Shyla stared out at the hundred-mile view. “Why did they haul basalt in for their fires when they had so many rocks right here?”
“The site sits on limestone. Basalt is a denser and stronger stone. It didn’t fracture when heated in a fire, and having more mass, it concentrated more heat. That meant it radiated for longer. If they were using it as a boiling stone, it didn’t dissolve when they dropped it into cold water. Didn’t leave grit in the food.”

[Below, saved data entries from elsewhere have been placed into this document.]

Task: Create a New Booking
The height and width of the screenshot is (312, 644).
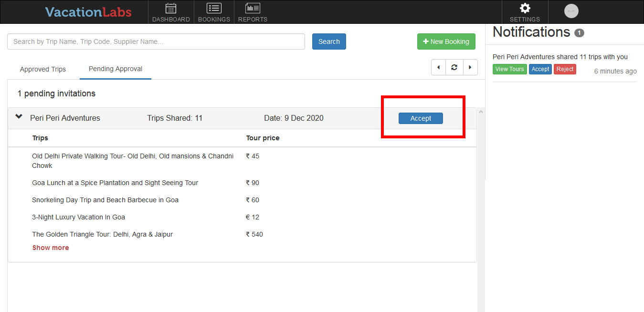Action: (x=446, y=42)
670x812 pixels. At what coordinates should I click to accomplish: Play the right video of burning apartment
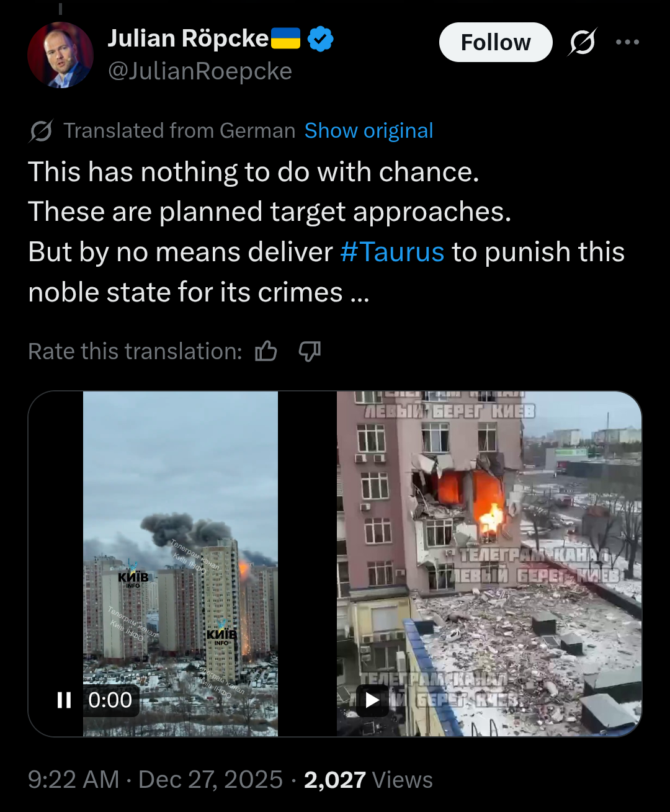372,700
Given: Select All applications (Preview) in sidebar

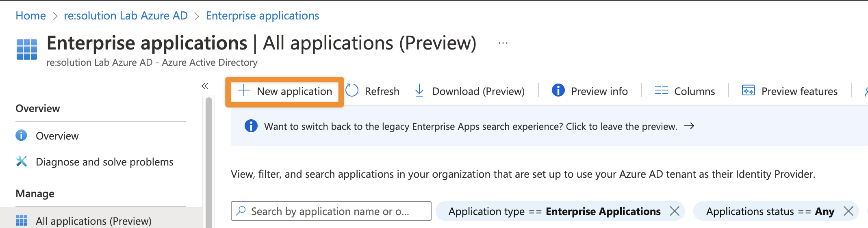Looking at the screenshot, I should [x=93, y=221].
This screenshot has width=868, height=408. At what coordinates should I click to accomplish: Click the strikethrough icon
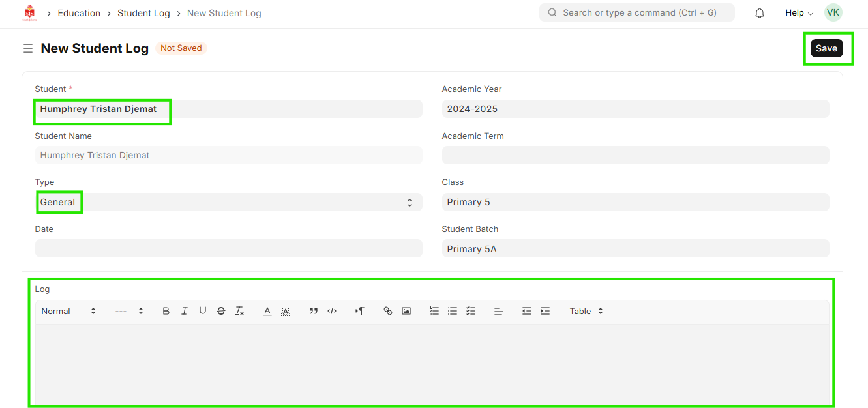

“Makes sense,” she agreed. “That was a really good tip that Dr. Holly told us: ‘Look for what is out of place in the environment.’ Like those chipped cobble tools.” Her delicate brow lined. “What did he call them?”
“Teshoas,” Sam told her. “It’s a Shoshoni word. Probably directly translates as ‘big stone flake struck from a quartzite lag cobble that has hard cortex on the edge that stays sharp for longer.’”
He watched her face light up with a smile. The woman had remarkable eyes; in the direct sunlight they were a shade of blue-green, a turquoise that sparkled with vitality. He figured she could have modeled, looking a lot like the kind of woman they’d put on a magazine cover.